» INFORMATION GIVEN:
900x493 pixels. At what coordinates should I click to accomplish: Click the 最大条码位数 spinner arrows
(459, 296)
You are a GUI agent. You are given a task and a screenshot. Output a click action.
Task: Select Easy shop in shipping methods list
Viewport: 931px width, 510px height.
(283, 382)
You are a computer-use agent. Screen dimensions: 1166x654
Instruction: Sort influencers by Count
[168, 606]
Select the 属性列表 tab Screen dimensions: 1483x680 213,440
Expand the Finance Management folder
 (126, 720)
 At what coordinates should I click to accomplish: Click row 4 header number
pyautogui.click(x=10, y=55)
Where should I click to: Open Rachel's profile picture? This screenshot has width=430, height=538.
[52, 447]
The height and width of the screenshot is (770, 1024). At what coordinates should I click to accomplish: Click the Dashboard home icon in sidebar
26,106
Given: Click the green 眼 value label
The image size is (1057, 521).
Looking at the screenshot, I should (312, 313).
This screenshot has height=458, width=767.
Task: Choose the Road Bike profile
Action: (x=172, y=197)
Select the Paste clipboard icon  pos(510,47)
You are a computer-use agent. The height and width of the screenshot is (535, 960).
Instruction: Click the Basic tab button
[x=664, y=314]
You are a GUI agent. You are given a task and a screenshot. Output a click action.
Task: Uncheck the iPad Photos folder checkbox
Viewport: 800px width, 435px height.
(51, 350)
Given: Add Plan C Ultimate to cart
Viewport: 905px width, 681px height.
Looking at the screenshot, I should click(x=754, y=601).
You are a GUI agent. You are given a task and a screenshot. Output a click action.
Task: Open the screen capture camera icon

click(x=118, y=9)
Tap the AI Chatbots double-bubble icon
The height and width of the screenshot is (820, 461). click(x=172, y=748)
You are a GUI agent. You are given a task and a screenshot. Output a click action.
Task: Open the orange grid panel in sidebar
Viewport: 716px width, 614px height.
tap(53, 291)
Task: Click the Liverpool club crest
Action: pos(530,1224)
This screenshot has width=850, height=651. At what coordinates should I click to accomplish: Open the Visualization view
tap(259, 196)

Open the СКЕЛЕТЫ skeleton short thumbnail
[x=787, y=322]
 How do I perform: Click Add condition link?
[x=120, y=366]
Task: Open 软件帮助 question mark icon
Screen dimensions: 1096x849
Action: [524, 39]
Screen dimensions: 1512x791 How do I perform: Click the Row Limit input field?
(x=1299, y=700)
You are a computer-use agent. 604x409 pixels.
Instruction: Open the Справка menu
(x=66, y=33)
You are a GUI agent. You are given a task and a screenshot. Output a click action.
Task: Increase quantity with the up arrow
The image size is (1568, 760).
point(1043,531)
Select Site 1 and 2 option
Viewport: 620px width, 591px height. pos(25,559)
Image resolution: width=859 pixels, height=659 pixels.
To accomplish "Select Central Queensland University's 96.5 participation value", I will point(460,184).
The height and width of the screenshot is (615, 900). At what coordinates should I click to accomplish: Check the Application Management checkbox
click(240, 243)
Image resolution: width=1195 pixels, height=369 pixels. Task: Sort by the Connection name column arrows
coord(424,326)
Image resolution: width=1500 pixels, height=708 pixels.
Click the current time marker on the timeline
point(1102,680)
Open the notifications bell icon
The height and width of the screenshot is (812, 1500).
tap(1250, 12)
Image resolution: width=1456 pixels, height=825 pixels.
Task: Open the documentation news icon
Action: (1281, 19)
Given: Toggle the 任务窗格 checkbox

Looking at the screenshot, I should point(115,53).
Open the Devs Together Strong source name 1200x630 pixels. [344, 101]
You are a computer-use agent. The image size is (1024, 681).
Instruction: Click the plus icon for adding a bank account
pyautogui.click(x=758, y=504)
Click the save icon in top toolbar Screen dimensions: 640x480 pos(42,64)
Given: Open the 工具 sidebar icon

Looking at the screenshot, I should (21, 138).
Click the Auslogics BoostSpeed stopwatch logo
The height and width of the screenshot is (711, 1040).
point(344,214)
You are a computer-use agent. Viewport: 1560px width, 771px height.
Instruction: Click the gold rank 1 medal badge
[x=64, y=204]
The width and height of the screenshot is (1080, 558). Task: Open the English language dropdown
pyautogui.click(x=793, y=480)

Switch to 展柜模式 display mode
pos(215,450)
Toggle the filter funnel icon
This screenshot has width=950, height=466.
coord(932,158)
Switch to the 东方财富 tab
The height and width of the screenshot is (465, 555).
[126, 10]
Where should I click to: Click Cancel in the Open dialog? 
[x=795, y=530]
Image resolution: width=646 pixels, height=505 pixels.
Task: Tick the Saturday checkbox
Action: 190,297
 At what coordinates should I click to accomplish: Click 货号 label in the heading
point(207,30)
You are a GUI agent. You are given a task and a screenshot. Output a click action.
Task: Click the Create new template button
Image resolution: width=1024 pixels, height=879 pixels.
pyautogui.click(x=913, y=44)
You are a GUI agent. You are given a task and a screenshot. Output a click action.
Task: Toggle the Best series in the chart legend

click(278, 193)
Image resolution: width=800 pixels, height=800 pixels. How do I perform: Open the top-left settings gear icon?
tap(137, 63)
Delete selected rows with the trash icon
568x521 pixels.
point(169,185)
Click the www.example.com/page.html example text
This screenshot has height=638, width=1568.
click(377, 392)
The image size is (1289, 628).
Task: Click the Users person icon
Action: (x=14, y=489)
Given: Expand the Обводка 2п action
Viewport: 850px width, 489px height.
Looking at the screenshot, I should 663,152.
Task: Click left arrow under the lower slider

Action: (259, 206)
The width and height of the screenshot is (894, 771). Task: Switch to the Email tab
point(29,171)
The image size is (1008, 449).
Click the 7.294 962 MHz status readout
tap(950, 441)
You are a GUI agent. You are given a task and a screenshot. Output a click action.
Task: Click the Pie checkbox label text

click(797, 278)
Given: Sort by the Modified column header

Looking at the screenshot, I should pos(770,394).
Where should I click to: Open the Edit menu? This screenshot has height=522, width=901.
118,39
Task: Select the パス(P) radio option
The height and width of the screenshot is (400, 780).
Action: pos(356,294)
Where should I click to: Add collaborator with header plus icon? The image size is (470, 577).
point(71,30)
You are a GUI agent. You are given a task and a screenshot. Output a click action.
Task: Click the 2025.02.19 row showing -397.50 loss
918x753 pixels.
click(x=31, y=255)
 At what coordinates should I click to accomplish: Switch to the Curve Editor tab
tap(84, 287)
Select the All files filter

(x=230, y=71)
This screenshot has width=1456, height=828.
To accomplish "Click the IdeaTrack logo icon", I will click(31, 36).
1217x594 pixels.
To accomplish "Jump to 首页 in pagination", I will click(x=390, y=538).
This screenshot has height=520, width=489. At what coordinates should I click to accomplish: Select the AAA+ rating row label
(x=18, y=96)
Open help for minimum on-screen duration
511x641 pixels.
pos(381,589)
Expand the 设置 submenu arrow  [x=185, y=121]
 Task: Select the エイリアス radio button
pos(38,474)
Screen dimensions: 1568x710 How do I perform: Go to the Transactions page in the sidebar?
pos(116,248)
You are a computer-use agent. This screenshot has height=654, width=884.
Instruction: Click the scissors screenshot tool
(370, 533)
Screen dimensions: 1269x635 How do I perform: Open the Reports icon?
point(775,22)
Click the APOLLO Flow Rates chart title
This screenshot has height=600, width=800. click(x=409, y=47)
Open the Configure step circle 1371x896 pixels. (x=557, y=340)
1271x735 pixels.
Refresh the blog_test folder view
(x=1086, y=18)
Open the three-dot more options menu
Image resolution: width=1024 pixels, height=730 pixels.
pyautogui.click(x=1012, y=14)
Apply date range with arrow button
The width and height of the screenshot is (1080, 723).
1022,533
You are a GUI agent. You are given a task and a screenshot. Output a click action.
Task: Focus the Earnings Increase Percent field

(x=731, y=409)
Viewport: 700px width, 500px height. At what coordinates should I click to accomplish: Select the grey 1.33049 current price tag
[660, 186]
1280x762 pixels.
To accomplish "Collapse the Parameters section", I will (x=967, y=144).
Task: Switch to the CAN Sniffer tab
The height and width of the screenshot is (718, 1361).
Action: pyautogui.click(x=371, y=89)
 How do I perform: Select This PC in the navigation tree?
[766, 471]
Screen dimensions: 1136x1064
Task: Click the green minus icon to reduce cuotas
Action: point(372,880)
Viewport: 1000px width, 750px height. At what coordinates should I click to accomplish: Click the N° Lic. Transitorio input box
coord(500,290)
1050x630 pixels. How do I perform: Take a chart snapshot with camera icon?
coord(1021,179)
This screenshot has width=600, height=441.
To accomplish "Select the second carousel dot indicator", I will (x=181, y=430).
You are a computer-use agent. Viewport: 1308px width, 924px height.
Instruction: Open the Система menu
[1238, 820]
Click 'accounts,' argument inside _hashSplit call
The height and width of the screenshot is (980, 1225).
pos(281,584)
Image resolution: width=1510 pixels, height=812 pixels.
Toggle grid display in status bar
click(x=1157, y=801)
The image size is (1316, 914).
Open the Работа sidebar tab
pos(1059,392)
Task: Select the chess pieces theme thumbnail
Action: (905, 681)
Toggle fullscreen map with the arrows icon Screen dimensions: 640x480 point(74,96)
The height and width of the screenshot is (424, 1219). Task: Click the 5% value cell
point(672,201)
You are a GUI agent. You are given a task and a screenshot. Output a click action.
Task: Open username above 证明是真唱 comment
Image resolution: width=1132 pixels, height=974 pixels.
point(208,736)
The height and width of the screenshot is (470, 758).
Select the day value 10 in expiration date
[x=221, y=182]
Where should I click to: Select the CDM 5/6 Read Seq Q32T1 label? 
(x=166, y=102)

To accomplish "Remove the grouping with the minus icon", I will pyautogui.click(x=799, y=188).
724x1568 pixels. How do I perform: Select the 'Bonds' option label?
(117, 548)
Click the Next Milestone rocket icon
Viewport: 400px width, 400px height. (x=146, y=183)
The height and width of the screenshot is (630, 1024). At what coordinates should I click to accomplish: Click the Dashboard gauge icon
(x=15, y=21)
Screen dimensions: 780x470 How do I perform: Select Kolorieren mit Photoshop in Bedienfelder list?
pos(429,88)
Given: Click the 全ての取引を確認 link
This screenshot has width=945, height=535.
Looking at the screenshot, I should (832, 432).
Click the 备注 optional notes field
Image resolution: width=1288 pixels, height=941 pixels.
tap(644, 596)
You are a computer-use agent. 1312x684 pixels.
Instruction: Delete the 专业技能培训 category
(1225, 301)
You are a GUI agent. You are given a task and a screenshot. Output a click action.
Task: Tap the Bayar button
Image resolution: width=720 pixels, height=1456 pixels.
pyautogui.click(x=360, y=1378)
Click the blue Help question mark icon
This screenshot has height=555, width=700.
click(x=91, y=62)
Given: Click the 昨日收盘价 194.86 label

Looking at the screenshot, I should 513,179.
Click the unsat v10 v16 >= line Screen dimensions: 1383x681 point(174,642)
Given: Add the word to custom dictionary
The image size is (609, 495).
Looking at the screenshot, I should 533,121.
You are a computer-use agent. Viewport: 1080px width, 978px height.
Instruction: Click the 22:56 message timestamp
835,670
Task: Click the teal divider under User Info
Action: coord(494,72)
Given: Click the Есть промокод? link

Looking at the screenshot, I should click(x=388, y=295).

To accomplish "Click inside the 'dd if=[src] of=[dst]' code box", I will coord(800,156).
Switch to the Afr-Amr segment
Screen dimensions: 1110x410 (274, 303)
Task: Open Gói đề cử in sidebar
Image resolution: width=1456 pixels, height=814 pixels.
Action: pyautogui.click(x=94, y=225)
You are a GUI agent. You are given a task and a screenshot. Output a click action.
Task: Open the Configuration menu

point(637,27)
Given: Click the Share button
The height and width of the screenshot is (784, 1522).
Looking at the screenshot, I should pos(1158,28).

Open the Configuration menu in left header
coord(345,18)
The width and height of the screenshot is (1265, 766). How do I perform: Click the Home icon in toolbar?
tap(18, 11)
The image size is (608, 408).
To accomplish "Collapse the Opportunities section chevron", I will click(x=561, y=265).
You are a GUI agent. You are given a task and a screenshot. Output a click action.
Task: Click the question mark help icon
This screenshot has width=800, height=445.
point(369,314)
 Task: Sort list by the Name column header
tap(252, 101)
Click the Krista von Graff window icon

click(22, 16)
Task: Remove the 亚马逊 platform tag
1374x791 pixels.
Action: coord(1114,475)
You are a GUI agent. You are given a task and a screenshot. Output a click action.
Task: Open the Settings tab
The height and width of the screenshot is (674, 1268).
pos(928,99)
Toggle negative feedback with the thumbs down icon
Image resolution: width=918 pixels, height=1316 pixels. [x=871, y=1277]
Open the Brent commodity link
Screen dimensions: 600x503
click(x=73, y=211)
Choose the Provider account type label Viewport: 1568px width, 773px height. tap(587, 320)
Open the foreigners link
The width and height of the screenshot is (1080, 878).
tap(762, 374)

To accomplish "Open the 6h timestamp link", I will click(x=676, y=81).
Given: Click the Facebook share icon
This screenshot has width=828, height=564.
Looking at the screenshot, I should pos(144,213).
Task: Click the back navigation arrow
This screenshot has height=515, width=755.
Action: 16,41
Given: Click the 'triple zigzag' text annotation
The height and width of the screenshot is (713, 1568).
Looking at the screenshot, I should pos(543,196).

» INSTRUCTIONS FOR THE TASK:
Whenever the string "inside" shows up on a line of the listing, copy that line.

» RESULT BELOW:
Click 'accounts,' argument inside _hashSplit call
To accomplish "Click inside the 'dd if=[src] of=[dst]' code box", I will coord(800,156).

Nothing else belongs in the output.